Enter the 'BVSN kings'
Jonathan Lebed and the "National Inflation Association" (essentially the same) have started for some time to heavily tout the shares of Synacor, in a flurry of daily emails. Lebed and the NIA are of Broadvision fame, the stock they pumped from $8 to $50+ (it's now almost back to where it started, at $11).
It was truly remarkable how they managed to six-fold BroadVision (BVSN) on hype alone, considering that company had declining sales for a decade, was losing money and has little immediate prospects (if any). We have to congratulate them with SYNC though, as this, unlike BVSN, is a company which has bright prospects.
What both companies share is a low float. The SYNC float is just 25% of outstanding shares, so this is an attractive 'pumper' target to manipulate, especially after a hit like BVSN.
It is somewhat ironic that while BVSN shares managed to six-fold on the basis of hype alone, SYNC has risen on the daily flurry of emails from Lebed and the NIA, but not anywhere close to triple digit territory while there is a lot of positive to not about SYNC's business development and prospects.

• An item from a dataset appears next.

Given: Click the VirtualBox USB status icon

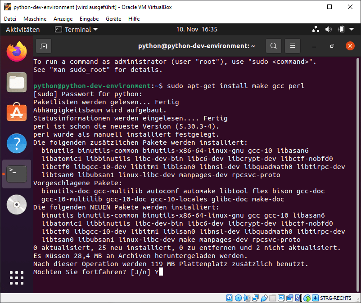Looking at the screenshot, I should pyautogui.click(x=265, y=298).
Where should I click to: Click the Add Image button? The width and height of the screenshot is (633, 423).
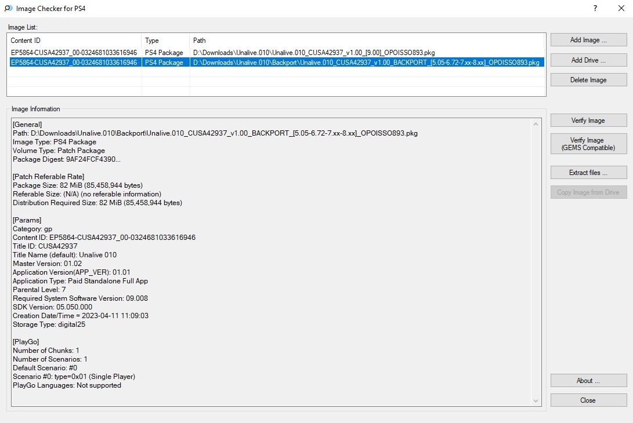pos(588,40)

We think that the main culprit here is the more sophisticated investor base in SYNC (compared to BVSN). There are several analyst reports on the company (Oppenheimer, Bank of America, Stifel Nicolaus, BMO Capital Markets, Albert Fried, Citigroup, Needham), while analysts had given up on BVSN. This means that the more sophisticated investor base know when to sell, as one can argue that the shares are becoming rather expensive over $10 (although not anywhere near as expensive as BVSN was during the time it was hyped by NIA).
What certainly didn't help were three downgrades by analysts (from Stifel Nicolaus, Citigroup and Bank of America), apparently with explicit reference to Lebed:
even though Bank of America Merrill Lynch and Citigroup remain bullish on the stock, they've noted efforts by the infamous stock promoter Jonathan Lebed, have caused an unwarranted run-up in the stock.
Oppenheimer has a $10 price target, unchanged despite better than expected results in Q1 2012, in which revenues increased by 64% over Q1 2011 and EBITDA increased a whopping 200% and a (slightly, just 2%) raised outlook from management for 2012. The market capitalization of $360M is roughly three times sales.
At over $13 per share, the expected 16 cents in profits this year, or the 38 cents expected for next year amount to rather stiff price-earnings ratios of 84 and 35, respectively. Even the most optimistic analyst expects just 43 cents for next year, which would still amount to a p/e of 31.
Unlike BroadVision, Synacor is a real promising company. It is well positioned, profitable, fast growing, and has several good growth opportunities in front of it. It has no debt either. However, much of the growth of the coming one or two years is already priced into the shares at $13, so we think the shares are expensive at the moment. Rather than an outright buy we think it offers an interesting trading opportunity between $9 and $13-14.
One might also want to keep in mind that the promotional efforts of Lebed and the NIA have been going on for some time, while we don't expect anywhere near the downdraft that happened to BroadVision when these efforts stopped, some retreat is to be expected when that happens.